*TEXT*.
_ _ _

ROCm / omnitrace

Omnitrace: Application Profiling, Tracing, and Analysis
https://rocm.docs.amd.com/projects/omnitrace/en/latest/
MIT License
297 stars 27 forks source link

omnitrace-python errors with OMNITRACE_USE_ROCM_SMI = true #330

Open anupambhatnagar opened 8 months ago

anupambhatnagar commented 8 months ago

Hi, I'm profiling a triton kernel on MI300 with rocm 6.0.0.

  1. When I set OMNITRACE_USE_ROCM_SMI to true the collected trace fails to collect events from ROCM_SMI. the backtrace is available here.
  2. There is no track in the generated trace with the HIP Activity Device.

The omnitrace config I use is here.

How can I enable the collection of events from rocm-smi and view the HIP Activity Device?

Thanks!

P.S. I installed omnitrace using omnitrace-1.11.0-rhel-9.3-ROCm-60000-PAPI-OMPT-Python3.sh from the releases page.

jrmadsen commented 8 months ago

Based on the error message here, it looks like rocm-smi doesn’t support getting the temperature on MI300 so omnitrace disables rocm-smi sampling, which is why you don’t see any activity.

How can I enable the collection of events from rocm-smi and view the HIP Activity Device?

It looks like you won’t be able to collect ROCm-SMI data until there is either an omnitrace patch to selectively collect only the queries that are supported or rocm-smi adds full support for MI300

anupambhatnagar commented 8 months ago

I saw the error logs that you highlighted. I just wanted to confirm if it is expected behavior or not.

  1. Do you plan to add support (via a omnitrace patch) for MI300 in the near future?
  2. Why is the HIP Activity Device Track missing? I'm using rocm-6.0.0-91.
anupambhatnagar commented 8 months ago

For my current use case HIP Activity Device is much more important than the metrics provided by rocm smi. I collected the trace on the following toy program and it shows the device activity track.

Toy hip kernel

#include <cstdio>
#include <hip/hip_runtime.h>

#define CHECK(status) do { check((status), __FILE__, __LINE__); } while(false)
inline static void check(hipError_t error_code, const char *file, int line)

_ _ _

*EXTRACTED MATERIAL*.
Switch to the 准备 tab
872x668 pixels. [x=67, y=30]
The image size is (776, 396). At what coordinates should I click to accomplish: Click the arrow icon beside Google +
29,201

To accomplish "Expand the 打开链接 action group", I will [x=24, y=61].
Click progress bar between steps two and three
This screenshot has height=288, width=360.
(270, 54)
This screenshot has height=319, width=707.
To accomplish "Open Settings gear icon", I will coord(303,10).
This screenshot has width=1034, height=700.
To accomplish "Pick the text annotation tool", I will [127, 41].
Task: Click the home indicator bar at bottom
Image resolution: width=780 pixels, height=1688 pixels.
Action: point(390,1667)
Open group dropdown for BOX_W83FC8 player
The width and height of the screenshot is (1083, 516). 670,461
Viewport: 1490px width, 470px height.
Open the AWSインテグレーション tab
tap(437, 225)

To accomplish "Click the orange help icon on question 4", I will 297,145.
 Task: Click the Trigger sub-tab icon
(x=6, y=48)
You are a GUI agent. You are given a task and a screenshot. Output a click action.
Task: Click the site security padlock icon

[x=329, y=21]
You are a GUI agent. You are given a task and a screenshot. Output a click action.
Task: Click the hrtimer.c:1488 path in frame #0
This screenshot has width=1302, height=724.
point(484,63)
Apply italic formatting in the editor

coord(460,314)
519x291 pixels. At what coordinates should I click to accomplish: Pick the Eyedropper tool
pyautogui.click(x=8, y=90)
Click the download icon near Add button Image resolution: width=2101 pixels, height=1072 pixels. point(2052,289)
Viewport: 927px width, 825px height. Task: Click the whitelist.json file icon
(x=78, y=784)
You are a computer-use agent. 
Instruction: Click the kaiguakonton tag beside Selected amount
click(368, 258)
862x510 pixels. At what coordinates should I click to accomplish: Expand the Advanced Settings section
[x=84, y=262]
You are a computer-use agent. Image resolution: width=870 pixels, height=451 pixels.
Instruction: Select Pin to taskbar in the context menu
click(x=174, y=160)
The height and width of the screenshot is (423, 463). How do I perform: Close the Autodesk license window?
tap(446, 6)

_ _ _

*EXERCISE REQUIREMENTS*.
[A] Please print the omnitrace thread from "jrmadsen commented 8" up to and including "see any activity.".
[B] In the omnitrace thread, list every preprocessor directive (each line beginning with #) in the toy HIP kernel code.

*ANSWERS TO THE EXERCISE*.
[A]
jrmadsen commented 8 months ago

Based on the error message here, it looks like rocm-smi doesn’t support getting the temperature on MI300 so omnitrace disables rocm-smi sampling, which is why you don’t see any activity.

[B]
#include <cstdio>
#include <hip/hip_runtime.h>
#define CHECK(status) do { check((status), __FILE__, __LINE__); } while(false)